Такое случалось с другими литературными героями и раньше. Все мы сталкивались в жизни с воплощениями Алисы (эти ангелоподобные девочки становятся нервозными в подростковом возрасте, отличаются испорченностью в юности, а в зрелом возрасте переигрывают, изображая сексуальные восторги, — и не от необходимости, а от желания развить у любовников комплекс неполноценности) или Питера Пэна (эти индивиды страстно коллекционируют переломы, не всегда способны контролировать свой адреналин и столь же смелы, когда хотят соблазнить свою жертву, сколь трусливы, когда решают ее покинуть). Маленькие принцы, которые, как мне казалось, встретились в дальнейшем на моем пути, — наклеивать ярлыки оказалось гораздо легче, чем прочитать книгу, — развивали в себе под влиянием родителей повышенную чувствительность, отличались рассеянностью и прихотливостью, их богатой внутренней жизни хватило бы с лихвой на двоих. Однако потрясшие меня обои и мальчуган в пижаме настолько меня поразили, что в тридцать пять лет я сделал еще одну попытку прочитать книгу.
После истории с удавом летчик, выступавший в качестве рассказчика, терпел аварию в пустыне, словно нарочно, и встречался в песчаных дюнах с маленьким героем своей истории. «С меня хватит!» — подумал я и, хотя мой поступок не делает мне чести, бросил книжку об стену (на штукатурке до сих пор можно видеть след).
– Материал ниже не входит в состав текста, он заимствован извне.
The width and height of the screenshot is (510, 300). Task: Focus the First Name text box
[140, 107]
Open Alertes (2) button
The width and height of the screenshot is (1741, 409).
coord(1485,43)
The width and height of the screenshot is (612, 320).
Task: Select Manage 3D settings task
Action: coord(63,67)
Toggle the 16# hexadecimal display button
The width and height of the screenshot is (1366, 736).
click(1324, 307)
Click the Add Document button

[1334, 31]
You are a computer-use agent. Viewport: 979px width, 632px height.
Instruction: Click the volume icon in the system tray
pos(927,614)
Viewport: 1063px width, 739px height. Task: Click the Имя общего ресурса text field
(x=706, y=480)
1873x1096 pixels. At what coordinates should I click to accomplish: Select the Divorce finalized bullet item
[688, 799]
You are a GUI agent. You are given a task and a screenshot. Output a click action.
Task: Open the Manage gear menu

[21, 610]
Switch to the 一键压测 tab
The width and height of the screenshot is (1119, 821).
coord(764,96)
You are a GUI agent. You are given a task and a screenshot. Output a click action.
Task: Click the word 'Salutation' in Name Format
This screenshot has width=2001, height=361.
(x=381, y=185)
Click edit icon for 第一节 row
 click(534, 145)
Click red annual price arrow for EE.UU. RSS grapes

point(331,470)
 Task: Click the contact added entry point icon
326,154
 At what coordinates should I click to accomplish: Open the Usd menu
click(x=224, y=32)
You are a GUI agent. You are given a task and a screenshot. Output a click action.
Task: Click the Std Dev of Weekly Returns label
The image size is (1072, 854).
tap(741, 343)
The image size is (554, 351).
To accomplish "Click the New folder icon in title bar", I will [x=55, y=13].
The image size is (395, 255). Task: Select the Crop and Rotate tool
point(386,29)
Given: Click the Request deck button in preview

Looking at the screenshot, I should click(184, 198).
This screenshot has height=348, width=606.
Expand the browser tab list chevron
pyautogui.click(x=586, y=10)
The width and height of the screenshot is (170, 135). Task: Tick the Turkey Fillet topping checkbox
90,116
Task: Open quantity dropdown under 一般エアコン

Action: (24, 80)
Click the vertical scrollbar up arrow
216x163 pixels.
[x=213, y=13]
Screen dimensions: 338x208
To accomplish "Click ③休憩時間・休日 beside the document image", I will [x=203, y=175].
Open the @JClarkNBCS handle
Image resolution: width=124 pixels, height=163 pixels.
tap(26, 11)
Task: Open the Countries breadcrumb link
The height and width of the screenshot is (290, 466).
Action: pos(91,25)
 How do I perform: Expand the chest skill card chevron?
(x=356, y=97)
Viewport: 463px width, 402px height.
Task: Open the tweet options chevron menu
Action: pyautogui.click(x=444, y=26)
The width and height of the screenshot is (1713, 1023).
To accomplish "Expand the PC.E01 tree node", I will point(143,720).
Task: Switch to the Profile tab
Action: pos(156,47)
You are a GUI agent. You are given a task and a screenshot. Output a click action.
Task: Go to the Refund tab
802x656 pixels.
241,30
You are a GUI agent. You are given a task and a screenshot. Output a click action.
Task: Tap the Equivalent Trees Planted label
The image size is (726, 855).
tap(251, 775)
Повинуясь предубеждению, затмившему мой рассудок, я принял неверное решение о том, что продолжать чтение мне было ни к чему. На прочитанных страницах я успел почувствовать снисходительное отношение к читателю и воспринять идею автора, которую не мог разделить: все дети априори наивны и чутки, а взрослые черствы. Детская литература нередко спекулирует на этой мысли, и я, мысленно вступая с автором в спор, развлекался тем, что воображал, как бы поступили Астерикс и братья Дальтоны, если бы какой-то пришелец с другой планеты во имя фантазии попытался приобщить их к своей жидкой и псевдодуховной философии. Уверенный в своей правоте, я испытывал почти болезненное желание высказать свою точку зрения. Однако меня останавливало одно сомнение: не следует ли все же объективности ради сначала прочитать книгу целиком, а уж потом критиковать неугодные мне идеи и высказывать свои контраргументы? Кроме того, само желание вступить с автором в полемику уже казалось мне не вполне здоровым.